Task description: Your answer must match the material exactly, line for line.
-*-*-
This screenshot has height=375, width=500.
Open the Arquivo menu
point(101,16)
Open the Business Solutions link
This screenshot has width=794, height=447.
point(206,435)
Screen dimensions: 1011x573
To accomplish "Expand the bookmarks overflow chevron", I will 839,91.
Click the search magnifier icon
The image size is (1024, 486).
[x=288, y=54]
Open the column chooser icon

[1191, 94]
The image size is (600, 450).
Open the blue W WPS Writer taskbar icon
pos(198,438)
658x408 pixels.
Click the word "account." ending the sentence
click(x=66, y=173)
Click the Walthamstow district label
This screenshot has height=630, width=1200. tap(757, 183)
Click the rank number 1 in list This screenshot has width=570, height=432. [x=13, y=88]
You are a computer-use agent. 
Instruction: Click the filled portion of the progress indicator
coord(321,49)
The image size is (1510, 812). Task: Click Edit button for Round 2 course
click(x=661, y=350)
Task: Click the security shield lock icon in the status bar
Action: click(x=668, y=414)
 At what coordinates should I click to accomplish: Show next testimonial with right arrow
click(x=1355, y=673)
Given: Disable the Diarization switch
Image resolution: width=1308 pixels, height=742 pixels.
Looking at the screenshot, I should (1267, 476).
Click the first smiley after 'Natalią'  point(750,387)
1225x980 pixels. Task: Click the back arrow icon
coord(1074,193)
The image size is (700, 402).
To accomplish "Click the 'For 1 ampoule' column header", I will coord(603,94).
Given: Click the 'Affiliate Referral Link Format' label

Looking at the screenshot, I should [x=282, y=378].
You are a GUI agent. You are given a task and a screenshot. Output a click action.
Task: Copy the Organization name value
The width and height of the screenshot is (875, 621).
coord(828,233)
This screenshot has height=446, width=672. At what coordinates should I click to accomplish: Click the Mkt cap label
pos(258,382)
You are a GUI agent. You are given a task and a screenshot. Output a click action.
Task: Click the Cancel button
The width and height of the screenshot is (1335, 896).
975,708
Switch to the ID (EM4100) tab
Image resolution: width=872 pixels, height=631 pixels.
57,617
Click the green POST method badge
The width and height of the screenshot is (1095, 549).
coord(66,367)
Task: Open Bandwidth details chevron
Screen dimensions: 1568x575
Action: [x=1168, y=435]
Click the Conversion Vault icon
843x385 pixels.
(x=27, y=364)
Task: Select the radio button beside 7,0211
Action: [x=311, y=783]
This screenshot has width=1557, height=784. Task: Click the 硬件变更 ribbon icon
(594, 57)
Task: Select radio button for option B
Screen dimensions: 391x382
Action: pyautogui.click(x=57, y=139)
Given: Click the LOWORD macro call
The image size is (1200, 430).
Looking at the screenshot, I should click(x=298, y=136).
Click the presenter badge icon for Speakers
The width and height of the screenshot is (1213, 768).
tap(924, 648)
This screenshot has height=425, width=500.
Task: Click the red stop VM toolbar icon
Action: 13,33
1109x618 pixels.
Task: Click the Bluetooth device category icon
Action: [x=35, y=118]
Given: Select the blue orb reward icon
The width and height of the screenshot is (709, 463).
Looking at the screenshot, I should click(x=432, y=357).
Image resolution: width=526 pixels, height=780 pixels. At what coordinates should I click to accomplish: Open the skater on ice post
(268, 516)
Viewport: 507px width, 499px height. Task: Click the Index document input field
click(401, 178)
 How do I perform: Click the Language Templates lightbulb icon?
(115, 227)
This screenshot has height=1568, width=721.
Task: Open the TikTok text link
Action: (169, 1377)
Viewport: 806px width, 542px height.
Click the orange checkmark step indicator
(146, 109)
-*-*-
Solution below:
This screenshot has height=375, width=500.
Open the Arquivo menu
point(101,16)
Open the Business Solutions link
This screenshot has width=794, height=447.
point(206,435)
Screen dimensions: 1011x573
To accomplish "Expand the bookmarks overflow chevron", I will 839,91.
Click the search magnifier icon
The image size is (1024, 486).
[x=288, y=54]
Open the column chooser icon

[1191, 94]
The image size is (600, 450).
Open the blue W WPS Writer taskbar icon
pos(198,438)
658x408 pixels.
Click the word "account." ending the sentence
click(x=66, y=173)
Click the Walthamstow district label
This screenshot has height=630, width=1200. tap(757, 183)
Click the rank number 1 in list This screenshot has width=570, height=432. [x=13, y=88]
You are a computer-use agent. 
Instruction: Click the filled portion of the progress indicator
coord(321,49)
The image size is (1510, 812). Task: Click Edit button for Round 2 course
click(x=661, y=350)
Task: Click the security shield lock icon in the status bar
Action: click(x=668, y=414)
 At what coordinates should I click to accomplish: Show next testimonial with right arrow
click(x=1355, y=673)
Given: Disable the Diarization switch
Image resolution: width=1308 pixels, height=742 pixels.
Looking at the screenshot, I should (1267, 476).
Click the first smiley after 'Natalią'  point(750,387)
1225x980 pixels. Task: Click the back arrow icon
coord(1074,193)
The image size is (700, 402).
To accomplish "Click the 'For 1 ampoule' column header", I will coord(603,94).
Given: Click the 'Affiliate Referral Link Format' label

Looking at the screenshot, I should [x=282, y=378].
You are a GUI agent. You are given a task and a screenshot. Output a click action.
Task: Copy the Organization name value
The width and height of the screenshot is (875, 621).
coord(828,233)
This screenshot has height=446, width=672. At what coordinates should I click to accomplish: Click the Mkt cap label
pos(258,382)
You are a GUI agent. You are given a task and a screenshot. Output a click action.
Task: Click the Cancel button
The width and height of the screenshot is (1335, 896).
975,708
Switch to the ID (EM4100) tab
Image resolution: width=872 pixels, height=631 pixels.
57,617
Click the green POST method badge
The width and height of the screenshot is (1095, 549).
coord(66,367)
Task: Open Bandwidth details chevron
Screen dimensions: 1568x575
Action: [x=1168, y=435]
Click the Conversion Vault icon
843x385 pixels.
(x=27, y=364)
Task: Select the radio button beside 7,0211
Action: [x=311, y=783]
This screenshot has width=1557, height=784. Task: Click the 硬件变更 ribbon icon
(594, 57)
Task: Select radio button for option B
Screen dimensions: 391x382
Action: pyautogui.click(x=57, y=139)
Given: Click the LOWORD macro call
The image size is (1200, 430).
Looking at the screenshot, I should click(x=298, y=136).
Click the presenter badge icon for Speakers
The width and height of the screenshot is (1213, 768).
tap(924, 648)
This screenshot has height=425, width=500.
Task: Click the red stop VM toolbar icon
Action: 13,33
1109x618 pixels.
Task: Click the Bluetooth device category icon
Action: [x=35, y=118]
Given: Select the blue orb reward icon
The width and height of the screenshot is (709, 463).
Looking at the screenshot, I should click(x=432, y=357).
Image resolution: width=526 pixels, height=780 pixels. At what coordinates should I click to accomplish: Open the skater on ice post
(268, 516)
Viewport: 507px width, 499px height. Task: Click the Index document input field
click(401, 178)
 How do I perform: Click the Language Templates lightbulb icon?
(115, 227)
This screenshot has height=1568, width=721.
Task: Open the TikTok text link
Action: (169, 1377)
Viewport: 806px width, 542px height.
Click the orange checkmark step indicator
(146, 109)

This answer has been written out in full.